Uma corretora de créditos informou estar se preparando para levar ao mercado várias operações nas próximas semanas e que vem detectando a maior atividade em três anos.
Fora do segmento de prédios de escritórios, os descontos aplicados às vendas de créditos cujos pagamentos estão em dia estão relativamente baixos e são guiados em parte pelos aumentos das taxas de juros.
A firma de investimentos imobiliários Kennedy-Wilson, por exemplo, aceitou pagar US$ 2,4 bilhões, US$ 0,92 por dólar, pelo bloco de empréstimos do PacWest que tinha um valor principal agregado de US$ 2,6 bilhões. As ações do PacWest subiram quase 20% após o anúncio da transação.

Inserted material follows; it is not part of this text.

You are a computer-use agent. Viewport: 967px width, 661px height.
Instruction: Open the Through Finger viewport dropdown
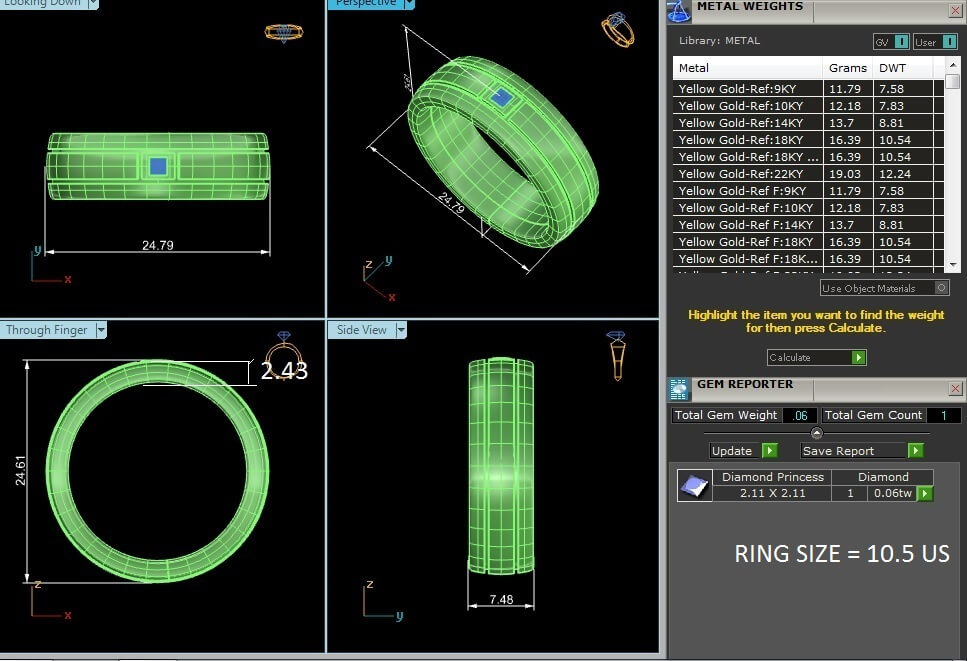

“Estamos recebendo mais ligações […] como resultado do que o PacWest conseguiu executar com a Kennedy-Wilson”, disse um investidor de crédito imobiliário. “Todos os bancos regionais estão olhando para o preço das ações e dizendo ‘o mercado realmente gostou disso e devemos executar algo semelhante’.”
De acordo com duas das fontes que tomaram conhecimento do processo de vendas do HSBC, os créditos estão atraindo lances que os avaliam na faixa média de 90% a 100% do valor de face – o que significa que o banco teria uma perda de até 5%.
O HSBC ainda não decidiu se está disposto a sofrer perdas com a venda ou de que tamanho elas poderiam ser, de acordo com outra fonte a par do processo. O HSBC não quis comentar o assunto.